HDU 5907 Find Q

Find Q

Time Limit: 2000/1000 MS (Java/Others)    Memory Limit: 262144/131072 K (Java/Others)
Total Submission(s): 1384    Accepted Submission(s): 608

Problem Description

Byteasar is addicted to the English letter 'q'. Now he comes across a string  S  consisting of lowercase English letters.

He wants to find all the continous substrings of  S , which only contain the letter 'q'. But this string is really really long, so could you please write a program to help him?

 

Input

The first line of the input contains an integer  T(1≤T≤10) , denoting the number of test cases.

In each test case, there is a string  S , it is guaranteed that  S  only contains lowercase letters and the length of  S  is no more than  100000 .

 

Output

For each test case, print a line with an integer, denoting the number of continous substrings of  S , which only contain the letter 'q'.

 

Sample Input

  
  

   
   2
qoder
quailtyqqq
  
  

 

Sample Output

  
  

   
   1
7
  
  

题意：给出一个字符串，求该字符串有多少只含q字母的连续子串。

思路：O(n)复杂度遍历，当遇到一个第一个q时，st标记起点，一直往后走，只到发现不为q的字母，然后用(len + 1) * len / 2  公式求得该子串包含有多少个子串。
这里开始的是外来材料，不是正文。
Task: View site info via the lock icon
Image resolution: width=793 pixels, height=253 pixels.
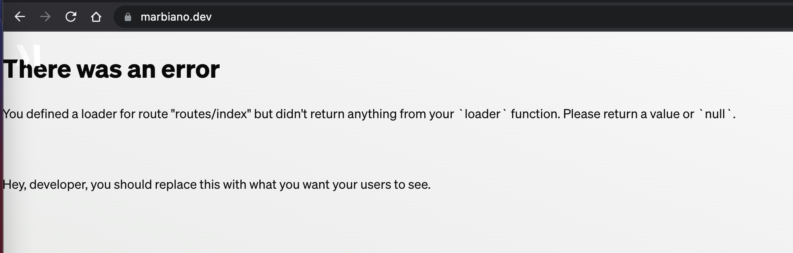Action: (x=128, y=17)
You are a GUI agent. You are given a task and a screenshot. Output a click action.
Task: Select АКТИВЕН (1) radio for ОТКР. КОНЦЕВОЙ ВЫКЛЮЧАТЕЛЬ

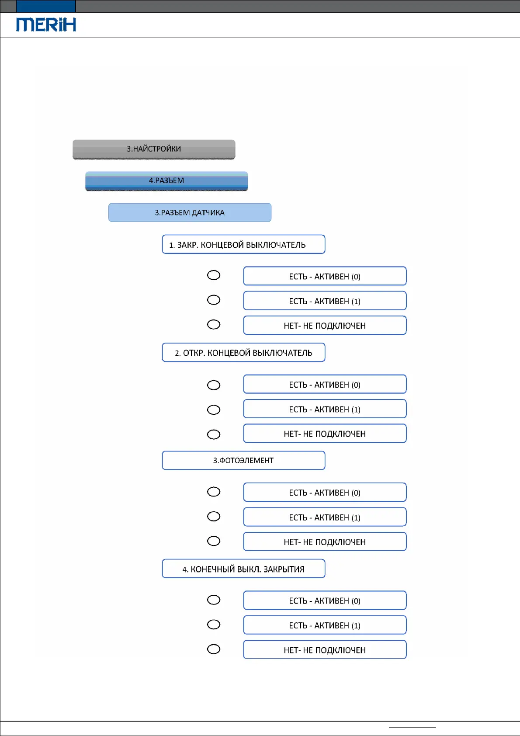pyautogui.click(x=214, y=410)
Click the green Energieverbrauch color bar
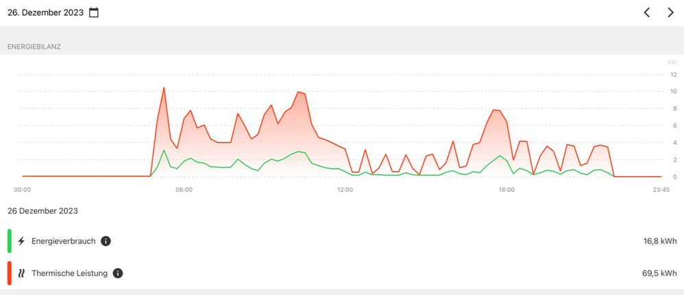The image size is (684, 295). click(10, 241)
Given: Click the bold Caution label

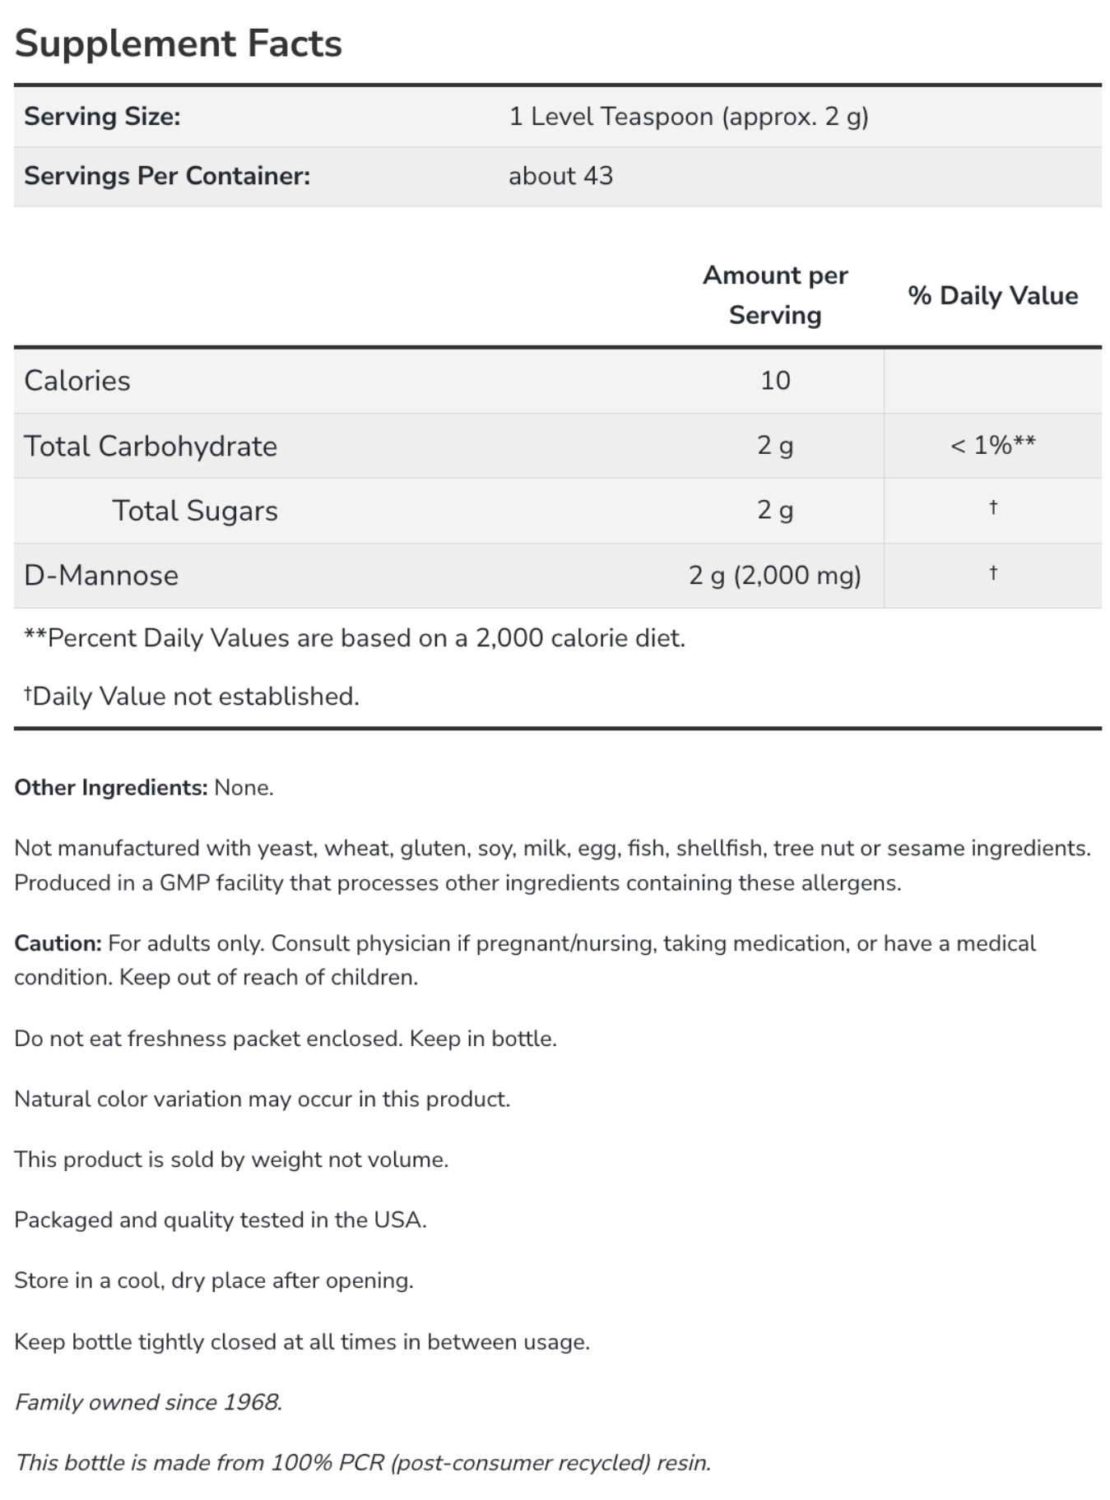Looking at the screenshot, I should tap(58, 943).
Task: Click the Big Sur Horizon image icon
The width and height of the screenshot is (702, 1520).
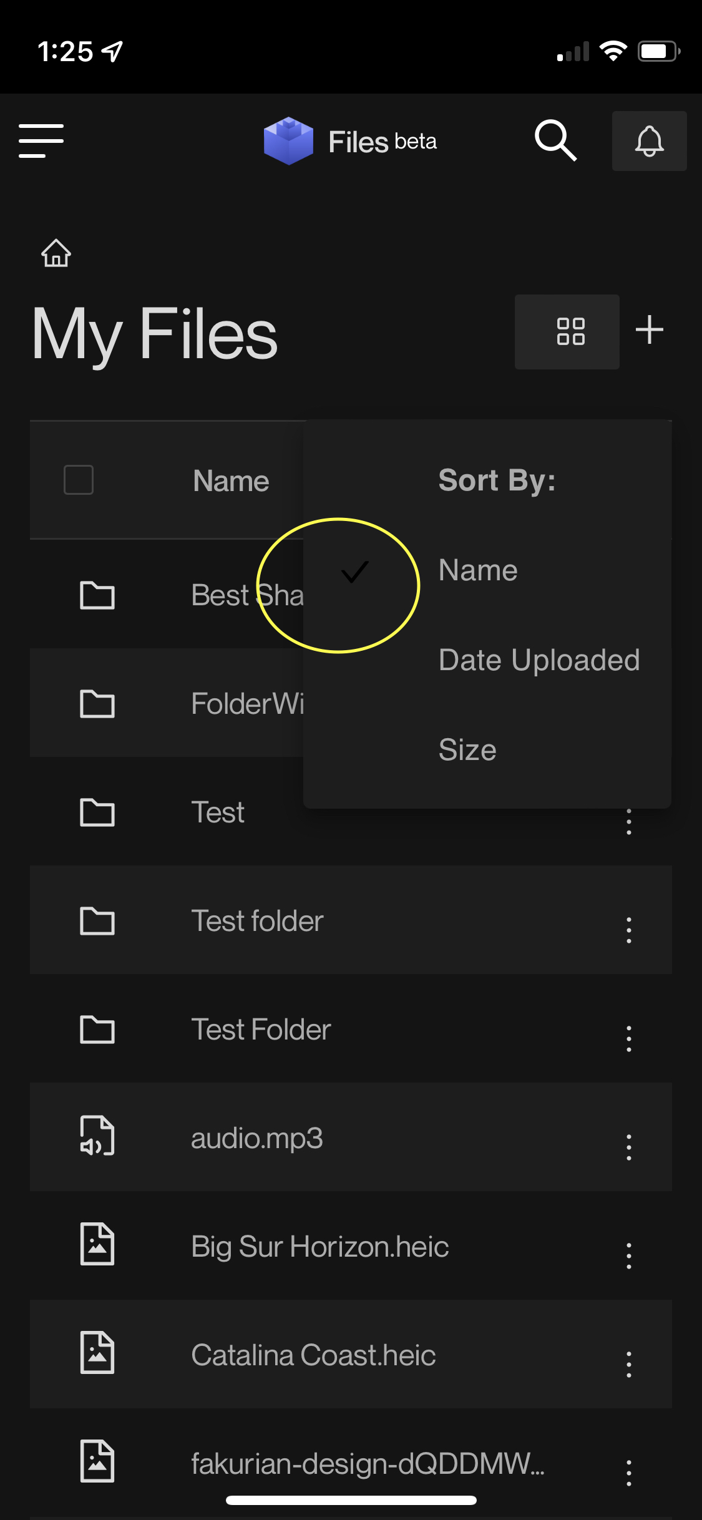Action: coord(97,1246)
注意处理边界情况。

代码如下：

#include<cstdio>
#include<iostream>
#include<cstring>
#include<algorithm>
using namespace std;
char s[100005];
int main(){
	int cases, i, st, n, len, flag;
	long long sum, x;//注意数据范围 
	cin>>cases;
	while(cases--){
		scanf("%s", s);
 		len = strlen(s);
 		flag = false;//若已经发现了起点，则flag=true 
 		sum = 0;
 		for(i = 0; i < len; i++){
			if(s[i] == 'q' && flag == false){//发现起点 
				st = i;
				flag = true;
			}
			if(s[i] != 'q' && flag){//在发现起点的情况下开始找到了不是q的字符 
				x = i - st;
				sum += (1 + x) * x / 2;
				flag = false;
			}
			if(s[i] == 'q' && i == len - 1 && flag) {//若字符串最后一个字符为q 
				x = i - st + 1;
				sum += (1 + x) * x / 2;
			}
	 	}
	 	cout<<sum<<endl;
	}
	return 0;
}